On Tuesday the 26th, while I was at work, I had tried calling Haddon once to confirm their hours of operation, but there'd been no answer, which I thought didn't bode well. On the day I'd called, I had thought about just trundling out there; the lack of an answer to my call made me decide to table the trip until later, as the market was likely closed. Yesterday, though, I said "Fuck it" and elected to make the trip out to Haddon anyway. At the very least, I could reconnoiter the route. So I left the office around 7:30PM and headed north to Oksu-dong, the district where Haddon is located.

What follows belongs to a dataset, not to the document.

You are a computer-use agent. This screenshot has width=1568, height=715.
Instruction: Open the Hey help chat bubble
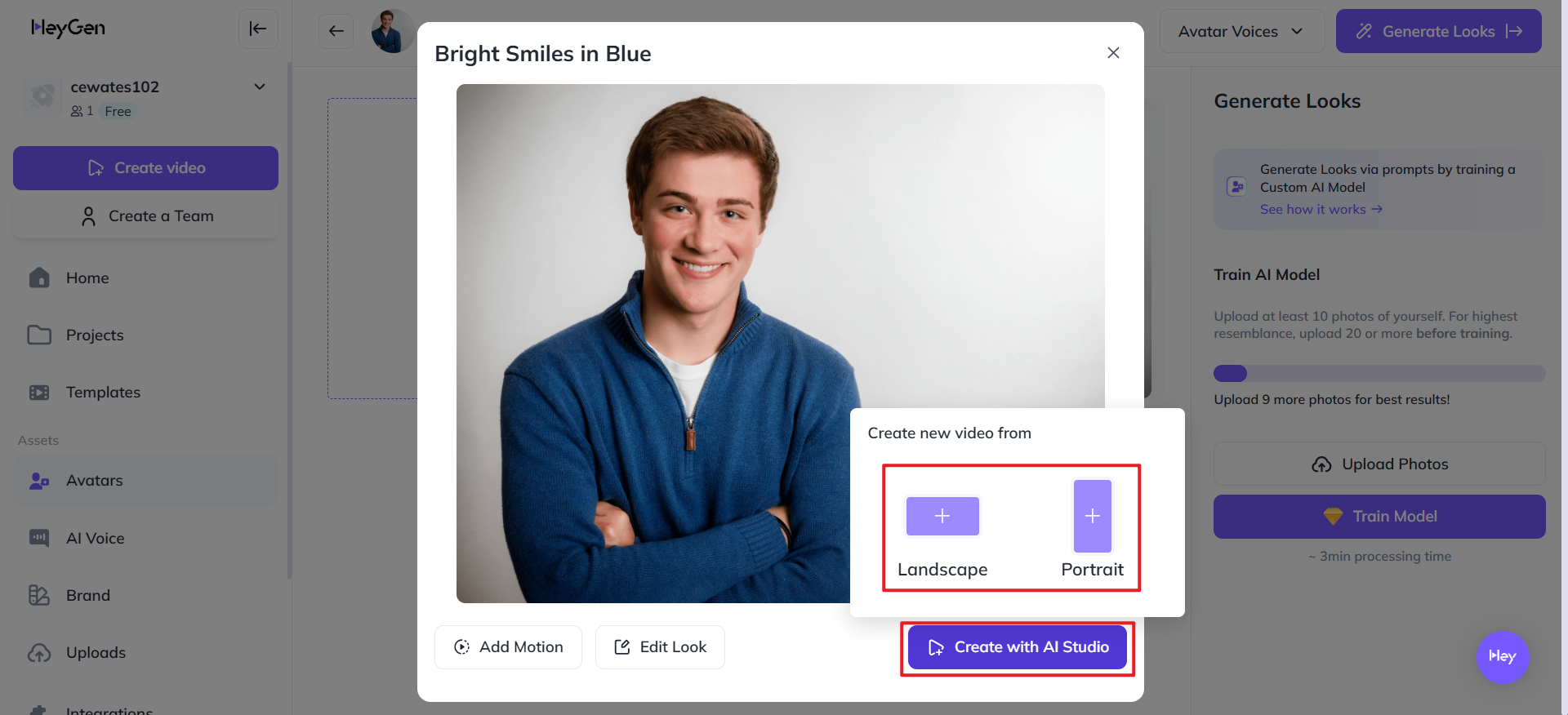[x=1502, y=657]
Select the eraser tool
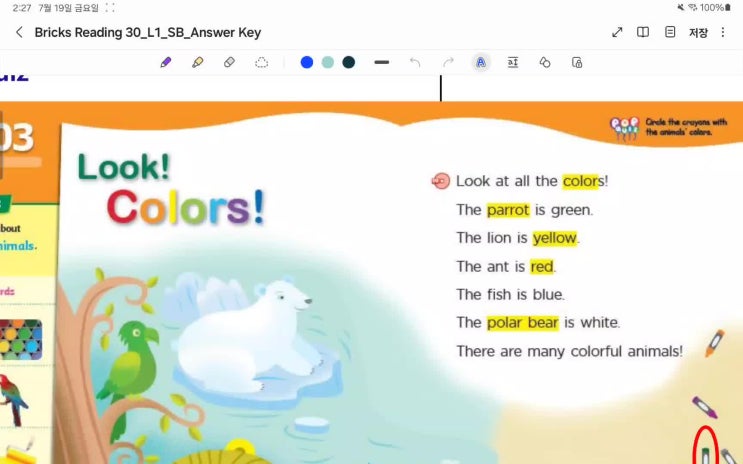The width and height of the screenshot is (743, 464). [229, 62]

The directions on the TexaSeoul blog say this:

Itaewon Station. Line 6. Exit 4. Walk straight to the first bus stop. Take bus 110B for 8 stops to Okjeong Middle School. Turn right when you exit bus and walk ~30 seconds. The building is on the left. You will see a sign for Haddon House – that is the back entrance. Walk around the right of the building to the main entrance. The store is downstairs.

The subway-and-bus part of the directions were fine; no problem. The "walk 30 seconds" part was bullshit, as it's closer to a minute, but I'll forgive the writer's lack of a sense of time: Koreans themselves are often optimistic when they tell you how long it takes to walk somewhere; a 25-minute walk will often be described as taking "maybe ten minutes." I also didn't see any big sign for Haddon; I had to look inside one of the building's several entrances, and I saw a sign for Haddon set way back from the front door, hanging over a downward-leading staircase to the B1-level market.

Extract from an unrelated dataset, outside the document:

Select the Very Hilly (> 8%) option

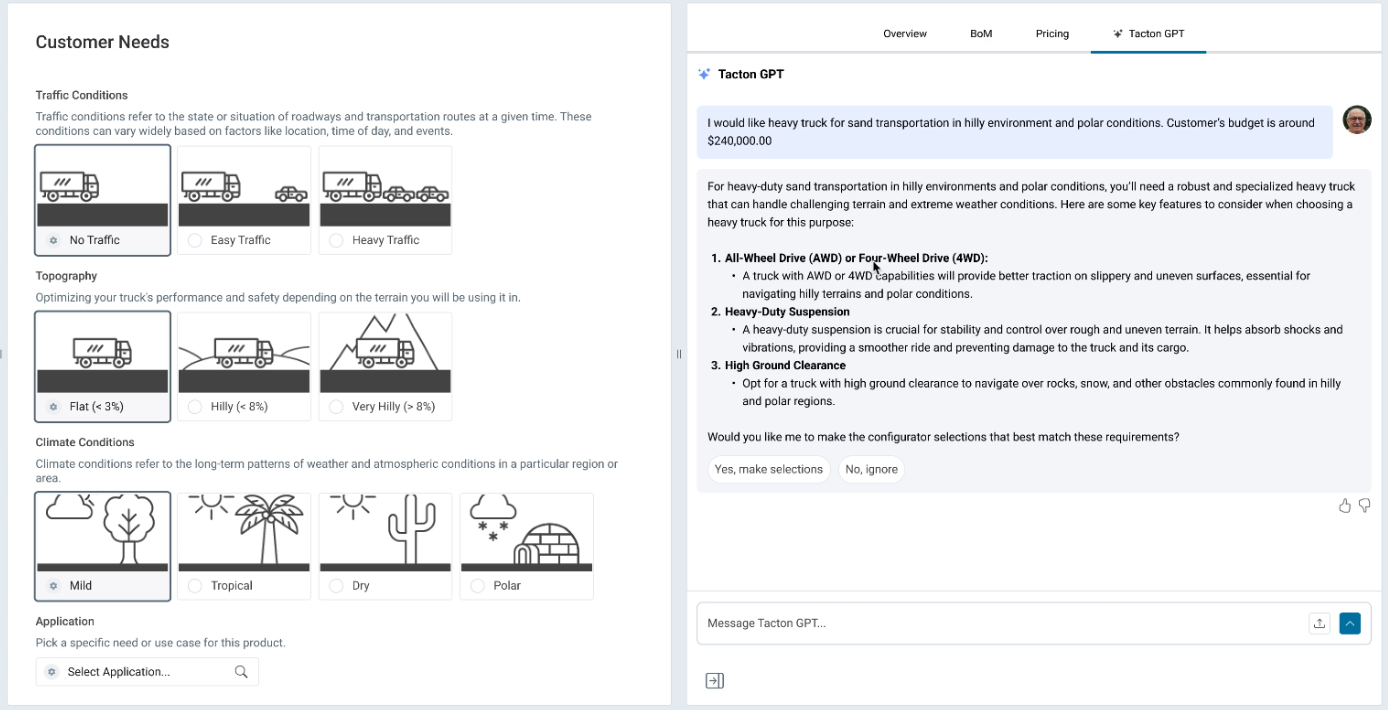coord(336,407)
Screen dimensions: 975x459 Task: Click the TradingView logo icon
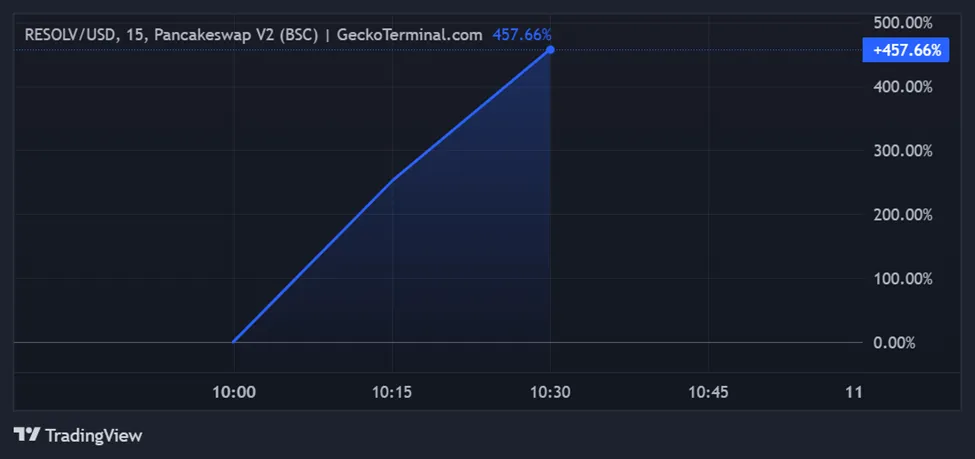pos(27,435)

In looking at the route via Google Maps on my cell phone, I saw that Haddon actually sat very close to Oksu Station (it's in Oksu-dong, after all), which made me wonder why the writer of the directions would want to make everyone take such a roundabout way to the store. John from Daejeon's comment noted that the walk from Oksu Station would involve some "fortitude," as he put it, and I soon found out why: after I'd found Haddon and begun to walk toward Oksu Station, I quickly discovered that the Oksu Station-Haddon Supermarket walking route goes up (or down, depending on your direction of travel) a steep hill that would be like a miniature Namsan hike for me, in my current shape. I realized the blog writer had been trying to save us all some pain and agony, as it's all uphill from Oksu Station.

The store, when I got there, was closed tighter than a virgin's thighs. An old man sitting in a concierge-like space close to the descending staircase seemed like a Person Who Knew Things, so I lumbered up to him, interrupting his TV-watching, and asked him what time Haddon normally closed. "Seven," he replied. "What about on weekends?" I asked. "Seven," he said again, with a smile. I thanked the old man, bowed, and left.

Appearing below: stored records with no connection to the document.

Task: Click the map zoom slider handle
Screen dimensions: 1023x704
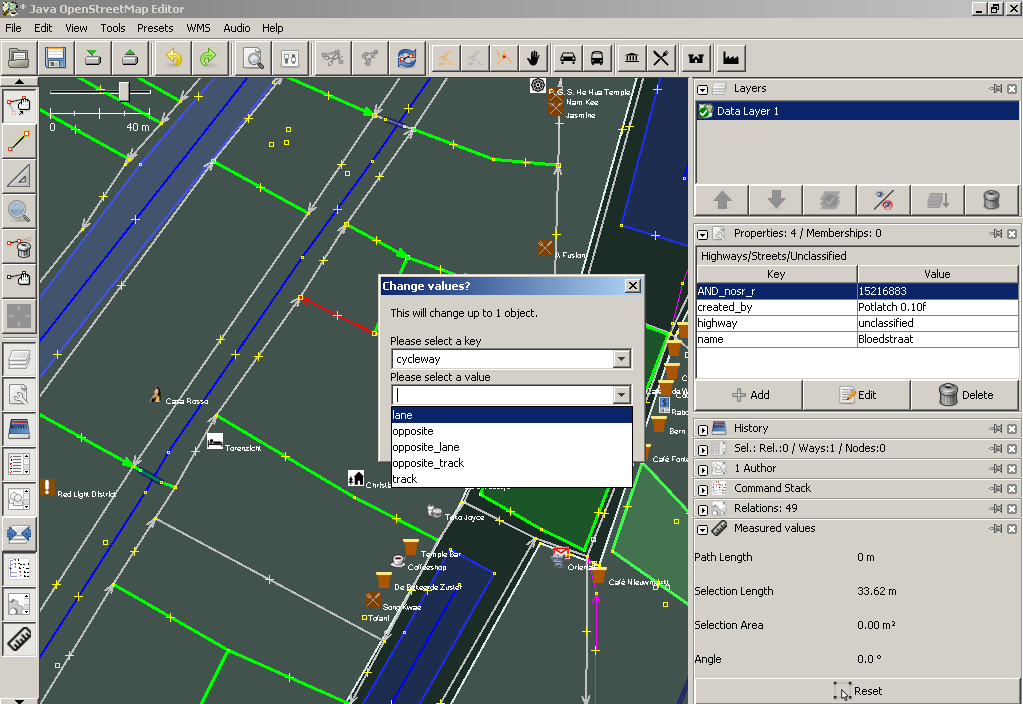Action: point(124,92)
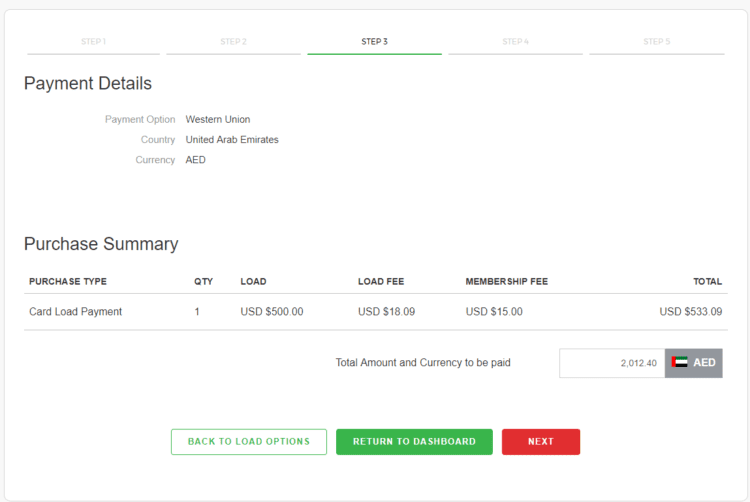Click the Load Fee column header
Image resolution: width=750 pixels, height=502 pixels.
pyautogui.click(x=381, y=282)
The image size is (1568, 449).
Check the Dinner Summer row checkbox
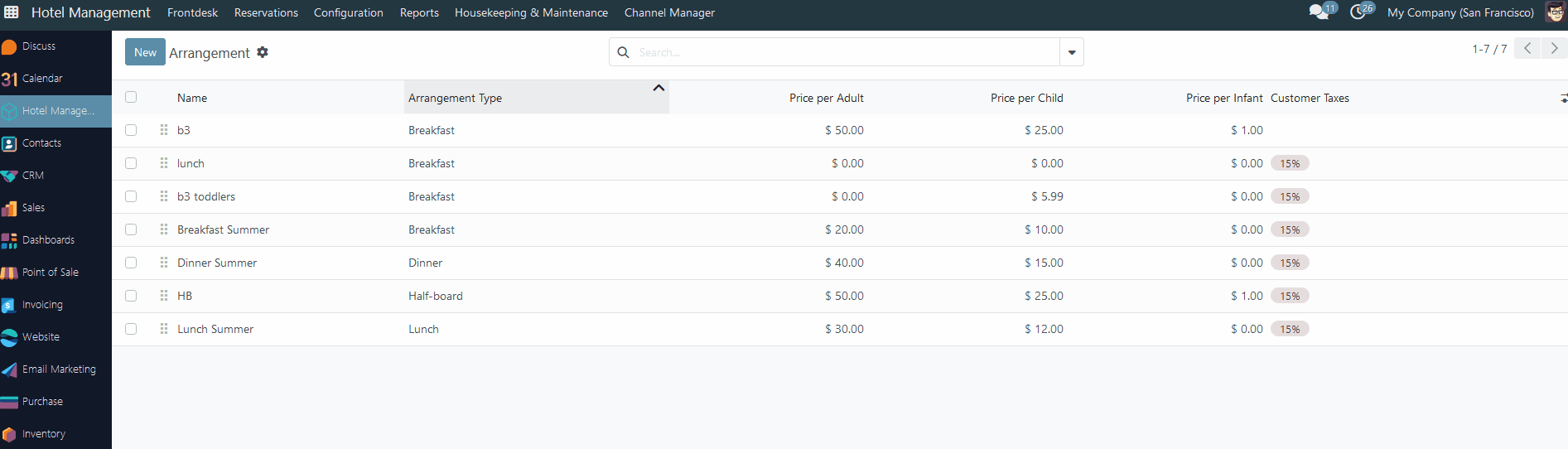tap(131, 263)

So now I know. I know that Haddon sits on a steep hill if you approach it from Oksu Station, and I know that its hours of operation go until 7PM every day. This may explain why no one had answered my phone call before: I had tried to call around 6:45PM this past Tuesday; the staff would have been prepping the store for closure at that hour.

While the trip to Haddon felt as though I'd wasted my time, I now had some information that I hadn't had before. It could be that the "9PM" listed on the TexaSeoul blog had been correct at one point, and that Haddon had reduced its hours because of a lack of business. Whatever the case, it's almost never a good idea to trust what's written online: verify for yourself. I knew that particular life-hack already, of course: it's why I'd tried to call the store in the first place.

Armed with my hard-won knowledge, I'll be attempting Haddon again this weekend. In Korea, where nothing proceeds in a linear way, it often takes two tries to get things right.